04-27-2000, 09:46 AM
Good morning all;
I have been trying not to respond to this topic because I am not that versed and knowledgeable about what is happening but Pinkice5 you hit the nail directly on the head with your post especially the your last paragraph, I should not have laughed but I did. It is so true about how the Cubans are rescued as opposed to Haitians. And I think we are all in agreeance that force was needed but that maybe shoving the gun in the kids face was a bit excessive! And from what I am reading we kind of agree that Elian should be with his father; his Miami family was taking it way toooooo far. It amazed me how quick they got on the plane to DC after this whole thing. And like I said in the sisterly forum, Elian's oldest cousin (Mary-something) is such a fake and she gets on my nerves It was 'almost' heart wrenching when she spoke out on TV about the whole act but beneath all that was this lady just trying to be today's hottest news, she will probably sue and get money from this whole deal.

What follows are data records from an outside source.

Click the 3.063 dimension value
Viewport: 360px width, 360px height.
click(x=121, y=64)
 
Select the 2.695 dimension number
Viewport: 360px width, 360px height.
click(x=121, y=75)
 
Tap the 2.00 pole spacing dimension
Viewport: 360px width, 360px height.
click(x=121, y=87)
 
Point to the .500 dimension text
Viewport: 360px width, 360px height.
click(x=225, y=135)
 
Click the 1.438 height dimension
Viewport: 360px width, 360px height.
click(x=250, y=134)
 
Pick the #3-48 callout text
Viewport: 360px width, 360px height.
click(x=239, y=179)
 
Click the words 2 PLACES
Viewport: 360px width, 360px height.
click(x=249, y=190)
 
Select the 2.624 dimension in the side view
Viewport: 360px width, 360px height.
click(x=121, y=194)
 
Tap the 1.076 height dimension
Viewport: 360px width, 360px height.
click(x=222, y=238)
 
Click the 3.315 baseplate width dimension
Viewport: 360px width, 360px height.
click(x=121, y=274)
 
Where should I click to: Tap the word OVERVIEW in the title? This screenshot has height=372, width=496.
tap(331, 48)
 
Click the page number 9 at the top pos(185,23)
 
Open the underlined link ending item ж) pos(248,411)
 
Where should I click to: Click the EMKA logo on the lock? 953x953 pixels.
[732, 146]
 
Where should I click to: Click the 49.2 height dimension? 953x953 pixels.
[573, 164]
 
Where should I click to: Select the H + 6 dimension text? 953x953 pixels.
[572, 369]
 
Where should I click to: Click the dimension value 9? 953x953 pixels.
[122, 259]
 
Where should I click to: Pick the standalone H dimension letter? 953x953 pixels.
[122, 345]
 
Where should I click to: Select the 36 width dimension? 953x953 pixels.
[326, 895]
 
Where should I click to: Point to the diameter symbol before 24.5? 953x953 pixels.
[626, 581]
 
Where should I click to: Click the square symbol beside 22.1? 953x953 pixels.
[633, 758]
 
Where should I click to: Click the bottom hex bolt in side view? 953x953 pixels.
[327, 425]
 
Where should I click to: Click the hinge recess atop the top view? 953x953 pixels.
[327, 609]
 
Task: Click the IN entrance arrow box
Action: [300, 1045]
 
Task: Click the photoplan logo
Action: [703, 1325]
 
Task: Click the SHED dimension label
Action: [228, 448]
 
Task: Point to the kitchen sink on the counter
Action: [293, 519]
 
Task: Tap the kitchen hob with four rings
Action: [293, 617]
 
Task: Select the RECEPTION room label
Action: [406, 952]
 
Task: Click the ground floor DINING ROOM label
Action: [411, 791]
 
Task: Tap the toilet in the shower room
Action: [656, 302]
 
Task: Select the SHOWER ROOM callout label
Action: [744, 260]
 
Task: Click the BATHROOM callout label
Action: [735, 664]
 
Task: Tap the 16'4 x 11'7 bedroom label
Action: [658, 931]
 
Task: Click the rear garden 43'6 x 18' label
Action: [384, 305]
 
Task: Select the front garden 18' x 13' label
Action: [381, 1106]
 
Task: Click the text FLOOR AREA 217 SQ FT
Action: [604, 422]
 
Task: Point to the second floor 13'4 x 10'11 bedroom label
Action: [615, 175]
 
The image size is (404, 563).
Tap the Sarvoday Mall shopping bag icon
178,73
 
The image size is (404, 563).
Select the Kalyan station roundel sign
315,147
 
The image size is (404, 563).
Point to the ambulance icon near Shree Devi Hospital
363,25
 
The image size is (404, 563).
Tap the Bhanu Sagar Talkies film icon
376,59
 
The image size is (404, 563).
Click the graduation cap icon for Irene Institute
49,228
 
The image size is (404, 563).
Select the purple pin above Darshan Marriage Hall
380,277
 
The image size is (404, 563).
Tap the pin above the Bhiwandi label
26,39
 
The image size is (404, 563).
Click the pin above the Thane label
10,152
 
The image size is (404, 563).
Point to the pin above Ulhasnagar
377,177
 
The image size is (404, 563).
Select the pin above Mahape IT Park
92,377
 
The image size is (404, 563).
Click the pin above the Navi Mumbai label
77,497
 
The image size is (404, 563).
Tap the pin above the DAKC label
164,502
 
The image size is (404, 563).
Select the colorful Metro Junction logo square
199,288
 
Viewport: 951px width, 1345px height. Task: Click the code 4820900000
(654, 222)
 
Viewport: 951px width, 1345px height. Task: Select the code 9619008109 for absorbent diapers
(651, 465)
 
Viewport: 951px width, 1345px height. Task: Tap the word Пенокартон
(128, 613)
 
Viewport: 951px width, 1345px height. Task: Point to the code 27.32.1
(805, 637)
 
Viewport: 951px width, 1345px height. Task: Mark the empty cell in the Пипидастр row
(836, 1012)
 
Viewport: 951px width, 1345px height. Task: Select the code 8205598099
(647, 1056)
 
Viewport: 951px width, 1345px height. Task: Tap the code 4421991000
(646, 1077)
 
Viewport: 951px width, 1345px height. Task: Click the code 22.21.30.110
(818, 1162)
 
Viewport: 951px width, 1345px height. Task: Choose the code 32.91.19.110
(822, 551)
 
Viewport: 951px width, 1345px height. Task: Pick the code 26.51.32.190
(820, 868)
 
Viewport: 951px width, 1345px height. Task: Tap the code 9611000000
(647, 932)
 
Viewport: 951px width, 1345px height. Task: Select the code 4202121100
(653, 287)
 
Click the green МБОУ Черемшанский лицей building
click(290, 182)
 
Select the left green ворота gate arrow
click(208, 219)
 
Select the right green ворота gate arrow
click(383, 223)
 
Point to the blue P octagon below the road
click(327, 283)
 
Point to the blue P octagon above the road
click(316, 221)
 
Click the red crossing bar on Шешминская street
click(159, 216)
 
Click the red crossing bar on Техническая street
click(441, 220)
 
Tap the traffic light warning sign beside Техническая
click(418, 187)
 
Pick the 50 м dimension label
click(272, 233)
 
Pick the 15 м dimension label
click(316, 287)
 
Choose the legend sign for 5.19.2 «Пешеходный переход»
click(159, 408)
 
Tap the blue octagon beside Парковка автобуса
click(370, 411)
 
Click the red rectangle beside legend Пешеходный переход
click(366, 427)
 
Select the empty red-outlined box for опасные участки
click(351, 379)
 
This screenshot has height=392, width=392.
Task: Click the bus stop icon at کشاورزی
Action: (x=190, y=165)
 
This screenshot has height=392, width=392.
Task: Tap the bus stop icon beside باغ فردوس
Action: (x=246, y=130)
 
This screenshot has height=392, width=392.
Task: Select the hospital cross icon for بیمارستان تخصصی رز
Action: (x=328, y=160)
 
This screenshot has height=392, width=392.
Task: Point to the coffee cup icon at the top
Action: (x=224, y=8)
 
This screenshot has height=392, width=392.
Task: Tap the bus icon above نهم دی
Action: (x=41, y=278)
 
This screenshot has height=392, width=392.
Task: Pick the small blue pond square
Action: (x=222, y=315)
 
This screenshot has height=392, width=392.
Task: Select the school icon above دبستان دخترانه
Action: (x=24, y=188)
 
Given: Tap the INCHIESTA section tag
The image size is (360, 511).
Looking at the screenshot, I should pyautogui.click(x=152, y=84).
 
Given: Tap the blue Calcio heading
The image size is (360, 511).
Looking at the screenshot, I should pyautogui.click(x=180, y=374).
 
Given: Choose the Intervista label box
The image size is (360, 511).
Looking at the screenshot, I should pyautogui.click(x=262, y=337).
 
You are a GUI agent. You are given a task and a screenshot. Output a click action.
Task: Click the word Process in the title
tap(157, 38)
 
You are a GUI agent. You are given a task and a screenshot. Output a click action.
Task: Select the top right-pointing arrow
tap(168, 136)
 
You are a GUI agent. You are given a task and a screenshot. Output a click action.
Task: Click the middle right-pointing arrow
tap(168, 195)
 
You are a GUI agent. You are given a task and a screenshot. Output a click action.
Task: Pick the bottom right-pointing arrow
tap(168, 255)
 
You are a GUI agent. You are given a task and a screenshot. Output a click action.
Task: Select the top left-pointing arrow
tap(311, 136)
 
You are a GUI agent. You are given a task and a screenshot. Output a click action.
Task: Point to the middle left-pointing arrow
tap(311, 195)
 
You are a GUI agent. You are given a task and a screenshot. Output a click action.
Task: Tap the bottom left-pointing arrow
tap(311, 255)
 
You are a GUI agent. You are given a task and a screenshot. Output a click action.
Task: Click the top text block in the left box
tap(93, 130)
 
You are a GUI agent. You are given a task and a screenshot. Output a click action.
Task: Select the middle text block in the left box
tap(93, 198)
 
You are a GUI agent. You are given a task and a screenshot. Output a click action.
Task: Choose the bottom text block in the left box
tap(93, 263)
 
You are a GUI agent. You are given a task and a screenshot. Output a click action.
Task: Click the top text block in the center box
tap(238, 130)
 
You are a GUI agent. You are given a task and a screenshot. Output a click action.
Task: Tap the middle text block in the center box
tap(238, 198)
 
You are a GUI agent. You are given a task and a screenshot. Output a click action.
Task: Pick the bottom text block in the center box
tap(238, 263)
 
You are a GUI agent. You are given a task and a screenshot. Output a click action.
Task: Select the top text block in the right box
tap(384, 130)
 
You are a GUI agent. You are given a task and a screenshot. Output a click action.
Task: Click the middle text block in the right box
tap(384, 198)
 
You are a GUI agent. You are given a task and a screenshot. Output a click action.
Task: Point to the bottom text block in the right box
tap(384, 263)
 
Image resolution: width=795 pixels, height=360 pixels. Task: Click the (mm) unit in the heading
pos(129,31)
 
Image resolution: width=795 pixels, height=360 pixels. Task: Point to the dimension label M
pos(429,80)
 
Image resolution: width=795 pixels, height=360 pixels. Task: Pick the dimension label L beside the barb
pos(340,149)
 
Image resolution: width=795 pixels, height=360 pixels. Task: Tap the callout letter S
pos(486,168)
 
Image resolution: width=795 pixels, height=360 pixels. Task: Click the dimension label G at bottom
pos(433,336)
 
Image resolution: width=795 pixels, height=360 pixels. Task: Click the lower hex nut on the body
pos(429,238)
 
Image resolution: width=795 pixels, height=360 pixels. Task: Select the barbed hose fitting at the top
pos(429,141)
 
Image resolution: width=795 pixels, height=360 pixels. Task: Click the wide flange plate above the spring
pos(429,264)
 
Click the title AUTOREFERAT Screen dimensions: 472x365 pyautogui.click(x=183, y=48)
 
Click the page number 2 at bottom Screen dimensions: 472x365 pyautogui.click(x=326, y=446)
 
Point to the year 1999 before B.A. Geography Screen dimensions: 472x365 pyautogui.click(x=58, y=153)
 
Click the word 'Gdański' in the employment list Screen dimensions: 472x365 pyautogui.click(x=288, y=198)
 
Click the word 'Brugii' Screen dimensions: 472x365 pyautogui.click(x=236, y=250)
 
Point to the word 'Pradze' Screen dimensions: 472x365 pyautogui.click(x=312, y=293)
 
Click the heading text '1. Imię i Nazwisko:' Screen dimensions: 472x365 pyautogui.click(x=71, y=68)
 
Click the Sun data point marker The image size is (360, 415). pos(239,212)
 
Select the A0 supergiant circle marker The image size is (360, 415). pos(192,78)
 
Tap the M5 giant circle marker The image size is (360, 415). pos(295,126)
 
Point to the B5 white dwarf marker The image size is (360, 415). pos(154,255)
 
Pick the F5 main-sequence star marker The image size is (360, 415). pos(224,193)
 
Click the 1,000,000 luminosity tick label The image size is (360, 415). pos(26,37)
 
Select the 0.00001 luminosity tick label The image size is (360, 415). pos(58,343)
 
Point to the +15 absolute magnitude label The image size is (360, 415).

Lastly, some co-workers and I just spoke about this at work, the kid is not going to go through that much trauma once he grows up, he is from Cuba and I am sure he has seen deaths and guns before.....that is just my opinion!
P.S. I think Juan is going to sneak this kid out before the May11 court date, and if he does stay around and they lose ...the Cuban in him might come out and something is going to go down. In the end I feel his son will end up back in Cuba with him!